== Given records ==

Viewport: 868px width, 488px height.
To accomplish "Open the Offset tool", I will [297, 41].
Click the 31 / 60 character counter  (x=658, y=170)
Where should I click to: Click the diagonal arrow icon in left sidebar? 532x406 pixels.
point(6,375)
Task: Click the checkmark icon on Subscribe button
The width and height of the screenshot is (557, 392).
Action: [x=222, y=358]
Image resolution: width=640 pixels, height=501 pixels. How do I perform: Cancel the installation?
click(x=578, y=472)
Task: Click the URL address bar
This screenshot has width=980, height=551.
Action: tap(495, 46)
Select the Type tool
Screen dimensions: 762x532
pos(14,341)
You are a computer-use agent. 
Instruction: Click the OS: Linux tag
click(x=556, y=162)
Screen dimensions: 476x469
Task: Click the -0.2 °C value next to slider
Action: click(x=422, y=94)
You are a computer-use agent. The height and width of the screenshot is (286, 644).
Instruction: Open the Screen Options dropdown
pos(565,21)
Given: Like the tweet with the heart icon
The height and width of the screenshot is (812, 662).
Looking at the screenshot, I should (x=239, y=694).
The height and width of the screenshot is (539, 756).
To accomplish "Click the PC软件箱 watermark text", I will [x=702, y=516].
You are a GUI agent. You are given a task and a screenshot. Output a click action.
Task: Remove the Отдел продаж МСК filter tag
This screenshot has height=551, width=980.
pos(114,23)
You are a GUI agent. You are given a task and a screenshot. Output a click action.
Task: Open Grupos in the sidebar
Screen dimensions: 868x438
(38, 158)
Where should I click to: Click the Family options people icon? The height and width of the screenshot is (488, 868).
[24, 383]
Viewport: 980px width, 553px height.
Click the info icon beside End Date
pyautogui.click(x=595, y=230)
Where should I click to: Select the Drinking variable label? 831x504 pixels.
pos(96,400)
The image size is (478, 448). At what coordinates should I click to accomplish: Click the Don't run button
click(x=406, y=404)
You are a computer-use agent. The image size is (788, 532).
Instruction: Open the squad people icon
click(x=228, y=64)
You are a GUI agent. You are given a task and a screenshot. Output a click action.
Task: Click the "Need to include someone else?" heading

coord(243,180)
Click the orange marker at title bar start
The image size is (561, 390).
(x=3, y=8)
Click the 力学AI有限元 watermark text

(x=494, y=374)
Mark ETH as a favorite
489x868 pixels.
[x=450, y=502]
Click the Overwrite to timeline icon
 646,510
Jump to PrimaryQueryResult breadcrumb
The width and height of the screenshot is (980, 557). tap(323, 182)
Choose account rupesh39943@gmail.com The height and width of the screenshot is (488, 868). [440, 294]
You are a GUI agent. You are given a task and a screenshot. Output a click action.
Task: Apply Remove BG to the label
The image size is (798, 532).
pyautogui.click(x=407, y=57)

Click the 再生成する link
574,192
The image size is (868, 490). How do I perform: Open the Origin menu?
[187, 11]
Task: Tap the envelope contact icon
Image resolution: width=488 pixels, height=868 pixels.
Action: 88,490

===

▸ **Task prompt**
Only an exact copy of the entries above will do.

▸ **Reply to the exercise**
Viewport: 868px width, 488px height.
To accomplish "Open the Offset tool", I will [297, 41].
Click the 31 / 60 character counter  (x=658, y=170)
Where should I click to: Click the diagonal arrow icon in left sidebar? 532x406 pixels.
point(6,375)
Task: Click the checkmark icon on Subscribe button
The width and height of the screenshot is (557, 392).
Action: [x=222, y=358]
Image resolution: width=640 pixels, height=501 pixels. How do I perform: Cancel the installation?
click(x=578, y=472)
Task: Click the URL address bar
This screenshot has width=980, height=551.
Action: tap(495, 46)
Select the Type tool
Screen dimensions: 762x532
pos(14,341)
You are a computer-use agent. 
Instruction: Click the OS: Linux tag
click(x=556, y=162)
Screen dimensions: 476x469
Task: Click the -0.2 °C value next to slider
Action: click(x=422, y=94)
You are a computer-use agent. The height and width of the screenshot is (286, 644).
Instruction: Open the Screen Options dropdown
pos(565,21)
Given: Like the tweet with the heart icon
The height and width of the screenshot is (812, 662).
Looking at the screenshot, I should (x=239, y=694).
The height and width of the screenshot is (539, 756).
To accomplish "Click the PC软件箱 watermark text", I will [x=702, y=516].
You are a GUI agent. You are given a task and a screenshot. Output a click action.
Task: Remove the Отдел продаж МСК filter tag
This screenshot has height=551, width=980.
pos(114,23)
You are a GUI agent. You are given a task and a screenshot. Output a click action.
Task: Open Grupos in the sidebar
Screen dimensions: 868x438
(38, 158)
Where should I click to: Click the Family options people icon? The height and width of the screenshot is (488, 868).
[24, 383]
Viewport: 980px width, 553px height.
Click the info icon beside End Date
pyautogui.click(x=595, y=230)
Where should I click to: Select the Drinking variable label? 831x504 pixels.
pos(96,400)
The image size is (478, 448). At what coordinates should I click to accomplish: Click the Don't run button
click(x=406, y=404)
You are a computer-use agent. The image size is (788, 532).
Instruction: Open the squad people icon
click(x=228, y=64)
You are a GUI agent. You are given a task and a screenshot. Output a click action.
Task: Click the "Need to include someone else?" heading

coord(243,180)
Click the orange marker at title bar start
The image size is (561, 390).
(x=3, y=8)
Click the 力学AI有限元 watermark text

(x=494, y=374)
Mark ETH as a favorite
489x868 pixels.
[x=450, y=502]
Click the Overwrite to timeline icon
 646,510
Jump to PrimaryQueryResult breadcrumb
The width and height of the screenshot is (980, 557). tap(323, 182)
Choose account rupesh39943@gmail.com The height and width of the screenshot is (488, 868). [440, 294]
You are a GUI agent. You are given a task and a screenshot. Output a click action.
Task: Apply Remove BG to the label
The image size is (798, 532).
pyautogui.click(x=407, y=57)

Click the 再生成する link
574,192
The image size is (868, 490). How do I perform: Open the Origin menu?
[187, 11]
Task: Tap the envelope contact icon
Image resolution: width=488 pixels, height=868 pixels.
Action: 88,490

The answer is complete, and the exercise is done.